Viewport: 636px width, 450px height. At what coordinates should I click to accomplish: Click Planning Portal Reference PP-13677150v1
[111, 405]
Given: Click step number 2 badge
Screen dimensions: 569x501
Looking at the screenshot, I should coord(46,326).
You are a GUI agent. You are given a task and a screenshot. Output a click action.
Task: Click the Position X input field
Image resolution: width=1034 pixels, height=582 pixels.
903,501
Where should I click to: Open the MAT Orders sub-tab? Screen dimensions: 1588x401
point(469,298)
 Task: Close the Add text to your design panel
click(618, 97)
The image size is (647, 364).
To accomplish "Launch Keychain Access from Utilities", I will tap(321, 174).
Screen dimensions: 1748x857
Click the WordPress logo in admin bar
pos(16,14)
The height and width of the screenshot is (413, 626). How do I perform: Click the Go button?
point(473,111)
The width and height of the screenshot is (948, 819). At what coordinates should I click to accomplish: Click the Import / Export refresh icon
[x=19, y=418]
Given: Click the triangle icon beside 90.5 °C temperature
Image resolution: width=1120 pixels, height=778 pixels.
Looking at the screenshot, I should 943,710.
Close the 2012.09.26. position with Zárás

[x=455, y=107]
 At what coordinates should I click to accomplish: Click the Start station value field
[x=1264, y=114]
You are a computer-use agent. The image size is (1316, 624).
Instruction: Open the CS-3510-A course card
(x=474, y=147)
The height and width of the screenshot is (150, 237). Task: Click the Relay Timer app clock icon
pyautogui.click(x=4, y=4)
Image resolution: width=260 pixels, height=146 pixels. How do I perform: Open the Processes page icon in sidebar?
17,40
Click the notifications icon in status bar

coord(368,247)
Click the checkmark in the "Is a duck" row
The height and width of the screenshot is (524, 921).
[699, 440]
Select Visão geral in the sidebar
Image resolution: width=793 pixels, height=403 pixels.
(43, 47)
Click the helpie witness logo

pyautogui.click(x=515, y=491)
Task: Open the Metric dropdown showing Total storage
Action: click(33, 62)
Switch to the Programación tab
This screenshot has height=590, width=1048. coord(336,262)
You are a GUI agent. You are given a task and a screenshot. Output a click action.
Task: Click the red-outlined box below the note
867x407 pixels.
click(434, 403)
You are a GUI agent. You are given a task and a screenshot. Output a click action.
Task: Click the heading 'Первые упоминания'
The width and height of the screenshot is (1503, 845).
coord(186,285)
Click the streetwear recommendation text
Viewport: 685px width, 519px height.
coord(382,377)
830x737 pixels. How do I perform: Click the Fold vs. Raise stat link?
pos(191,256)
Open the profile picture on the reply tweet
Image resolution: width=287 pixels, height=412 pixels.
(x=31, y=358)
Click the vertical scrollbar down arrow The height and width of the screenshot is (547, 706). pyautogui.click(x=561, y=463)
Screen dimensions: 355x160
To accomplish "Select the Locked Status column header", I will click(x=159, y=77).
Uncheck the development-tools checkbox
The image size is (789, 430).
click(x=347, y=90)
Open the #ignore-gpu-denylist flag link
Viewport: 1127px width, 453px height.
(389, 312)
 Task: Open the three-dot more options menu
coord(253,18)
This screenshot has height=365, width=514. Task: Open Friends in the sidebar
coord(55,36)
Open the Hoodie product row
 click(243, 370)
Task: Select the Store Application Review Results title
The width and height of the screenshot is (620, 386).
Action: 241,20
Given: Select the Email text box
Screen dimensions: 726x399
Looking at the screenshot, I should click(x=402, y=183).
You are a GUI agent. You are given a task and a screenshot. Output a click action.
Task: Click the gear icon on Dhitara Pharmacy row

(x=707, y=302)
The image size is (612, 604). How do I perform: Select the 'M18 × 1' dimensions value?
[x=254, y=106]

· · · · · · ·

DIRECTIONS:
Without any alteration, repeat the entire listing.

RESULT:
Viewport: 636px width, 450px height. At what coordinates should I click to accomplish: Click Planning Portal Reference PP-13677150v1
[111, 405]
Given: Click step number 2 badge
Screen dimensions: 569x501
Looking at the screenshot, I should coord(46,326).
You are a GUI agent. You are given a task and a screenshot. Output a click action.
Task: Click the Position X input field
Image resolution: width=1034 pixels, height=582 pixels.
903,501
Where should I click to: Open the MAT Orders sub-tab? Screen dimensions: 1588x401
point(469,298)
 Task: Close the Add text to your design panel
click(618, 97)
The image size is (647, 364).
To accomplish "Launch Keychain Access from Utilities", I will tap(321, 174).
Screen dimensions: 1748x857
Click the WordPress logo in admin bar
pos(16,14)
The height and width of the screenshot is (413, 626). How do I perform: Click the Go button?
point(473,111)
The width and height of the screenshot is (948, 819). At what coordinates should I click to accomplish: Click the Import / Export refresh icon
[x=19, y=418]
Given: Click the triangle icon beside 90.5 °C temperature
Image resolution: width=1120 pixels, height=778 pixels.
Looking at the screenshot, I should 943,710.
Close the 2012.09.26. position with Zárás

[x=455, y=107]
 At what coordinates should I click to accomplish: Click the Start station value field
[x=1264, y=114]
You are a computer-use agent. The image size is (1316, 624).
Instruction: Open the CS-3510-A course card
(x=474, y=147)
The height and width of the screenshot is (150, 237). Task: Click the Relay Timer app clock icon
pyautogui.click(x=4, y=4)
Image resolution: width=260 pixels, height=146 pixels. How do I perform: Open the Processes page icon in sidebar?
17,40
Click the notifications icon in status bar

coord(368,247)
Click the checkmark in the "Is a duck" row
The height and width of the screenshot is (524, 921).
[699, 440]
Select Visão geral in the sidebar
Image resolution: width=793 pixels, height=403 pixels.
(43, 47)
Click the helpie witness logo

pyautogui.click(x=515, y=491)
Task: Open the Metric dropdown showing Total storage
Action: click(33, 62)
Switch to the Programación tab
This screenshot has height=590, width=1048. coord(336,262)
You are a GUI agent. You are given a task and a screenshot. Output a click action.
Task: Click the red-outlined box below the note
867x407 pixels.
click(434, 403)
You are a GUI agent. You are given a task and a screenshot. Output a click action.
Task: Click the heading 'Первые упоминания'
The width and height of the screenshot is (1503, 845).
coord(186,285)
Click the streetwear recommendation text
Viewport: 685px width, 519px height.
coord(382,377)
830x737 pixels. How do I perform: Click the Fold vs. Raise stat link?
pos(191,256)
Open the profile picture on the reply tweet
Image resolution: width=287 pixels, height=412 pixels.
(x=31, y=358)
Click the vertical scrollbar down arrow The height and width of the screenshot is (547, 706). pyautogui.click(x=561, y=463)
Screen dimensions: 355x160
To accomplish "Select the Locked Status column header", I will click(x=159, y=77).
Uncheck the development-tools checkbox
The image size is (789, 430).
click(x=347, y=90)
Open the #ignore-gpu-denylist flag link
Viewport: 1127px width, 453px height.
(389, 312)
 Task: Open the three-dot more options menu
coord(253,18)
This screenshot has height=365, width=514. Task: Open Friends in the sidebar
coord(55,36)
Open the Hoodie product row
 click(243, 370)
Task: Select the Store Application Review Results title
The width and height of the screenshot is (620, 386).
Action: 241,20
Given: Select the Email text box
Screen dimensions: 726x399
Looking at the screenshot, I should click(x=402, y=183).
You are a GUI agent. You are given a task and a screenshot. Output a click action.
Task: Click the gear icon on Dhitara Pharmacy row

(x=707, y=302)
The image size is (612, 604). How do I perform: Select the 'M18 × 1' dimensions value?
[x=254, y=106]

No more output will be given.